=== Section Start ===
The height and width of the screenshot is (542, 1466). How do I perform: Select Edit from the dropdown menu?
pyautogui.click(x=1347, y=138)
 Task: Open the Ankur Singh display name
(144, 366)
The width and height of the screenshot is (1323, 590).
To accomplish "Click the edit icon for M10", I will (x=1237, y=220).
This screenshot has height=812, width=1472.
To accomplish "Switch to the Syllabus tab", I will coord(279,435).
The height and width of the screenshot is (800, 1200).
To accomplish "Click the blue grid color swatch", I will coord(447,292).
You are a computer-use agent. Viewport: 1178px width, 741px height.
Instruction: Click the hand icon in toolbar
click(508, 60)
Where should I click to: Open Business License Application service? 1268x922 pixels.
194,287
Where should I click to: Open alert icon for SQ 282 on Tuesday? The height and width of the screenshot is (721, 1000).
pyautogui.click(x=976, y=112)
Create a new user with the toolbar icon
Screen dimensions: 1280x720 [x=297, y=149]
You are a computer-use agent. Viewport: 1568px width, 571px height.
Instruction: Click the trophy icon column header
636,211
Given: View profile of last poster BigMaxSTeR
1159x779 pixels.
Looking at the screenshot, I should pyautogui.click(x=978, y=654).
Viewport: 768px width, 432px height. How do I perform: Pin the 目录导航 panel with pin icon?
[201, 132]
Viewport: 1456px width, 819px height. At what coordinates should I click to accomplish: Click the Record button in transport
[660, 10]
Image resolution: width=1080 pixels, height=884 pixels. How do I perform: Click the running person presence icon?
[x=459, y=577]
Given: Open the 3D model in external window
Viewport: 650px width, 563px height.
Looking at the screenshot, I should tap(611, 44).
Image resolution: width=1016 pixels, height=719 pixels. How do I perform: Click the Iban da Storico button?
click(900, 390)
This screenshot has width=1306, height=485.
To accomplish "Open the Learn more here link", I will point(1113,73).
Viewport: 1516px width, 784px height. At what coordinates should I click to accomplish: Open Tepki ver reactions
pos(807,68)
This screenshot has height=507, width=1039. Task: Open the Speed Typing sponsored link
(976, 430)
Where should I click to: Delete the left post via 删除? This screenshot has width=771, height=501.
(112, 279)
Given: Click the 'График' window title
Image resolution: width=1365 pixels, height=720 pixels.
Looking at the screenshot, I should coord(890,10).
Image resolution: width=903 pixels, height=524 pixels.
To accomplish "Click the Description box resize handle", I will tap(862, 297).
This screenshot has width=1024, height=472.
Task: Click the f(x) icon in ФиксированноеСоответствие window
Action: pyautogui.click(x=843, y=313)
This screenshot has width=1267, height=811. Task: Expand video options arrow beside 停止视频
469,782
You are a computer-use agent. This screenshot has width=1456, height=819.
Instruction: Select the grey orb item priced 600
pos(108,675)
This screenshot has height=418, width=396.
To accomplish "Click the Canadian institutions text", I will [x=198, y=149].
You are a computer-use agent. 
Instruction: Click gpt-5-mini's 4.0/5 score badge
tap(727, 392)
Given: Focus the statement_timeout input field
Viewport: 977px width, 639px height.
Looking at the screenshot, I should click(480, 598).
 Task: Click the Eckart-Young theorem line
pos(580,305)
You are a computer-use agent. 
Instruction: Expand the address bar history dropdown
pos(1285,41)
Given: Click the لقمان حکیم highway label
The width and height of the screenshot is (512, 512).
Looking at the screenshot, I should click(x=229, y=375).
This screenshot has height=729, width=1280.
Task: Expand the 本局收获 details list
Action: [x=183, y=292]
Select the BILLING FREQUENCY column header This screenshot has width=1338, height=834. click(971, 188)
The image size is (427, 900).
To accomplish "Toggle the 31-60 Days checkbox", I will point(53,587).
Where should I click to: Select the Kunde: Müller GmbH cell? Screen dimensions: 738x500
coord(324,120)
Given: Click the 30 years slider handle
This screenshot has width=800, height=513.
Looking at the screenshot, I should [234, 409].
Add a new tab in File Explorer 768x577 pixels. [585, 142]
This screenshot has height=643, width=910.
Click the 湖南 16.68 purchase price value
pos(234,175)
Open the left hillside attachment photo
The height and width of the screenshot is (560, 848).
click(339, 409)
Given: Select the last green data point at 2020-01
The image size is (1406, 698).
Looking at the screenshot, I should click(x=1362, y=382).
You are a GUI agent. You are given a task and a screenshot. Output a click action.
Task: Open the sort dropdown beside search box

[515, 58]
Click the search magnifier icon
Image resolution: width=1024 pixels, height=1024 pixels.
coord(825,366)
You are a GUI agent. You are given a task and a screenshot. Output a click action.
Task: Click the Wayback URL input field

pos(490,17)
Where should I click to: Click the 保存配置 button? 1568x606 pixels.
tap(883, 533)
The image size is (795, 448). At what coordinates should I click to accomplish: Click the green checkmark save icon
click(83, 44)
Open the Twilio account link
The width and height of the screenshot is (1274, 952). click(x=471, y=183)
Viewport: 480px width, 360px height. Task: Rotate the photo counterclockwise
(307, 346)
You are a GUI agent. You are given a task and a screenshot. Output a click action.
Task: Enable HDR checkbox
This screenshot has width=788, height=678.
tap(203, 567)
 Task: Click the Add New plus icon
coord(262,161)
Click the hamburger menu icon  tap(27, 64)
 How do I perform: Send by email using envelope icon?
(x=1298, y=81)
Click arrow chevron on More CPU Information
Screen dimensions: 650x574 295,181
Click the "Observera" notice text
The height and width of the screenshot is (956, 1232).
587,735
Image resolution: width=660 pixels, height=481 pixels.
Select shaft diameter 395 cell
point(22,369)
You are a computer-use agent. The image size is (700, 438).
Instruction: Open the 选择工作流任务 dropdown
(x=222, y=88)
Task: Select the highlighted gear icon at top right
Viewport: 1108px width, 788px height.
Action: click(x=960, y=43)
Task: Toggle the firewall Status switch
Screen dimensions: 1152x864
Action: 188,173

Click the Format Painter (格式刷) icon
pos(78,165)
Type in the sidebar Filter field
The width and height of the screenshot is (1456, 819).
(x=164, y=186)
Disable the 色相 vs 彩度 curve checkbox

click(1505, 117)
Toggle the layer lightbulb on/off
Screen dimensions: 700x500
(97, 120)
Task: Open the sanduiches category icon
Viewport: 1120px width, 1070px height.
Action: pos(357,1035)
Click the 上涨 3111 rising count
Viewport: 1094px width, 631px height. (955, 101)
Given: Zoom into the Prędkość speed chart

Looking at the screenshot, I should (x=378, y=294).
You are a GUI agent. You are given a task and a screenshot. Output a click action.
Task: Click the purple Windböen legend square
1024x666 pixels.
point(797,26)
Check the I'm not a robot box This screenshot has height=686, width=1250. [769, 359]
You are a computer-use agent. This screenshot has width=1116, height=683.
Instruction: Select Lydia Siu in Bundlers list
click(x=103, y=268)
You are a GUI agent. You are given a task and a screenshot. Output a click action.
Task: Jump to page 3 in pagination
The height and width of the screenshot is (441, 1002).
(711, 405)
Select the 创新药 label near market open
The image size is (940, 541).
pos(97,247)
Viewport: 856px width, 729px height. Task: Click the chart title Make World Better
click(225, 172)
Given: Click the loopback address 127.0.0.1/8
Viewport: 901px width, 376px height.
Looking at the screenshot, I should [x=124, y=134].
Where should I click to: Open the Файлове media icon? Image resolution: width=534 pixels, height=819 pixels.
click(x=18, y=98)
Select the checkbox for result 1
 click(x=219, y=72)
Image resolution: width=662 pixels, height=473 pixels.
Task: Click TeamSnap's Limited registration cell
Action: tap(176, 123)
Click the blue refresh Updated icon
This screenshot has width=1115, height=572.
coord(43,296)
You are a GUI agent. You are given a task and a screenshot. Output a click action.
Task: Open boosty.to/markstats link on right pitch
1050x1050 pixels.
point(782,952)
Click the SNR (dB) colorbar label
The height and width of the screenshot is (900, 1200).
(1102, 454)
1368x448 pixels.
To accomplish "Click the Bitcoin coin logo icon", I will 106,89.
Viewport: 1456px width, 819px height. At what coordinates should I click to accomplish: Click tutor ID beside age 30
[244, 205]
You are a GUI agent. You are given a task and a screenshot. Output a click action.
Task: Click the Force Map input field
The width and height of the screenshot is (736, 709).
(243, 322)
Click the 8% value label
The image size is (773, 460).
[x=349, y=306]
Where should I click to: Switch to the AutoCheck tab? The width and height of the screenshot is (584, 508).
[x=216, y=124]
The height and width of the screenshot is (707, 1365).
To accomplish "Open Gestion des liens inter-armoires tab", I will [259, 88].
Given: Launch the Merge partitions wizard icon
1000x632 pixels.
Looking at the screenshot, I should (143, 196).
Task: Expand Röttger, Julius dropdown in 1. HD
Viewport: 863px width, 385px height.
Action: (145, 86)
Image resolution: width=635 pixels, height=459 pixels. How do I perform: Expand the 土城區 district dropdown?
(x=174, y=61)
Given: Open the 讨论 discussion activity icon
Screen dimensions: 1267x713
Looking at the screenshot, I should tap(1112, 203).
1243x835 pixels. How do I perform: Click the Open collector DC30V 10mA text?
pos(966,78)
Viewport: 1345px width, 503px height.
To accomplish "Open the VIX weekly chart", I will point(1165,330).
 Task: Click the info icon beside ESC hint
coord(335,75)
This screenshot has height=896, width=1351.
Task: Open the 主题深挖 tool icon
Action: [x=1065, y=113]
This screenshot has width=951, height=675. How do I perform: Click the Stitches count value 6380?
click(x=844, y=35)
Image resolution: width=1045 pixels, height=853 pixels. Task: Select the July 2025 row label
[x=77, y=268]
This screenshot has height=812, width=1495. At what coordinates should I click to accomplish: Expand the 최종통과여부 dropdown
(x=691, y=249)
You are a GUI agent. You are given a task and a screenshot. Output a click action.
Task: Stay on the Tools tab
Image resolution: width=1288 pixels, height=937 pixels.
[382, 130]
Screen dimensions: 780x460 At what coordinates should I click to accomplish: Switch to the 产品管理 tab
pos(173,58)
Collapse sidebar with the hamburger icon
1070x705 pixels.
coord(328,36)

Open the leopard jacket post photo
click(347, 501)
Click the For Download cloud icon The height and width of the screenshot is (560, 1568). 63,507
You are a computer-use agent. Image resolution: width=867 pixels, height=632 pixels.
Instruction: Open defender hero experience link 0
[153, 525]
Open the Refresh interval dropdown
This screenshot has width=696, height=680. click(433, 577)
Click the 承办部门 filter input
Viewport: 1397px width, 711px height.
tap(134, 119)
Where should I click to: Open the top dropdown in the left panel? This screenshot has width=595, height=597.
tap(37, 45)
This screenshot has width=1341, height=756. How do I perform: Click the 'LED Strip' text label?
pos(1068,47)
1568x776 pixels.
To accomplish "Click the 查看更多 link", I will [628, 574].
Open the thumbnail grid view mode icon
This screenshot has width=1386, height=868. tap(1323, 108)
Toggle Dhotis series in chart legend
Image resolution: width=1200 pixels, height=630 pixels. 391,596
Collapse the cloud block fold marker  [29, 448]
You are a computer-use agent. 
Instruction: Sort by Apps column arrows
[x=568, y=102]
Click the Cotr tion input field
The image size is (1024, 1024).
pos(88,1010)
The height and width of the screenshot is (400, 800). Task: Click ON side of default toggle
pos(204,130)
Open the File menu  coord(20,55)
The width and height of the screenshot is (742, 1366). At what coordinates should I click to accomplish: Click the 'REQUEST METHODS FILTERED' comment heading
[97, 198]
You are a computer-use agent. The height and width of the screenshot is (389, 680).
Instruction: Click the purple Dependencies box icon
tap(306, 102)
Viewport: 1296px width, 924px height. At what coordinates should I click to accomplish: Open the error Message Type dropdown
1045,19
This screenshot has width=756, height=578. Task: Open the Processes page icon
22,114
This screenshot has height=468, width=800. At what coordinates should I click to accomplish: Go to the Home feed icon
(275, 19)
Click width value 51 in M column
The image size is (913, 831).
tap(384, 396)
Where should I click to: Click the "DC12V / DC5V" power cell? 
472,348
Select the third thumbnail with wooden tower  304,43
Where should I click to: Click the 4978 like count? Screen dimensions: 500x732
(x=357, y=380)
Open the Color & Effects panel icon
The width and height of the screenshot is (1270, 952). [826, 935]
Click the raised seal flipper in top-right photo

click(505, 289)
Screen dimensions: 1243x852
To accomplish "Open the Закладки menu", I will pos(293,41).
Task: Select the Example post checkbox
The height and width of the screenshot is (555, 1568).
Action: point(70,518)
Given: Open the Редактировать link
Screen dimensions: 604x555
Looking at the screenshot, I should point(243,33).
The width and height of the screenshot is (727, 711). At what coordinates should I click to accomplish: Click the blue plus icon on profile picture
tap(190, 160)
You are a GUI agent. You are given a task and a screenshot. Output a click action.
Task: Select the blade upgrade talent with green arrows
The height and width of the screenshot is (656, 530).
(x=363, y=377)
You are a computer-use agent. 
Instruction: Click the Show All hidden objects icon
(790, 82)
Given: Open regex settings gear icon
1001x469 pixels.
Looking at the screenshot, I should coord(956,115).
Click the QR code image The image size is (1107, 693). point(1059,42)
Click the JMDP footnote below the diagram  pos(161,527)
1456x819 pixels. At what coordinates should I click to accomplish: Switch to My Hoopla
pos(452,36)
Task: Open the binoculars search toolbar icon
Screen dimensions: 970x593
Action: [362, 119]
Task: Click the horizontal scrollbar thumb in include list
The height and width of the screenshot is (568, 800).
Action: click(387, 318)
=== Section End ===
**DIRECTIONS**
Please reproduce exactly the lines in the listing above from the one containing "The width and height of the screenshot is (736, 709)." through the one containing "Viewport: 1345px width, 503px height.", both included, and nothing more.

**RESULT BELOW**
The width and height of the screenshot is (736, 709).
(243, 322)
Click the 8% value label
The image size is (773, 460).
[x=349, y=306]
Where should I click to: Switch to the AutoCheck tab? The width and height of the screenshot is (584, 508).
[x=216, y=124]
The height and width of the screenshot is (707, 1365).
To accomplish "Open Gestion des liens inter-armoires tab", I will [259, 88].
Given: Launch the Merge partitions wizard icon
1000x632 pixels.
Looking at the screenshot, I should (143, 196).
Task: Expand Röttger, Julius dropdown in 1. HD
Viewport: 863px width, 385px height.
Action: (145, 86)
Image resolution: width=635 pixels, height=459 pixels. How do I perform: Expand the 土城區 district dropdown?
(x=174, y=61)
Given: Open the 讨论 discussion activity icon
Screen dimensions: 1267x713
Looking at the screenshot, I should tap(1112, 203).
1243x835 pixels. How do I perform: Click the Open collector DC30V 10mA text?
pos(966,78)
Viewport: 1345px width, 503px height.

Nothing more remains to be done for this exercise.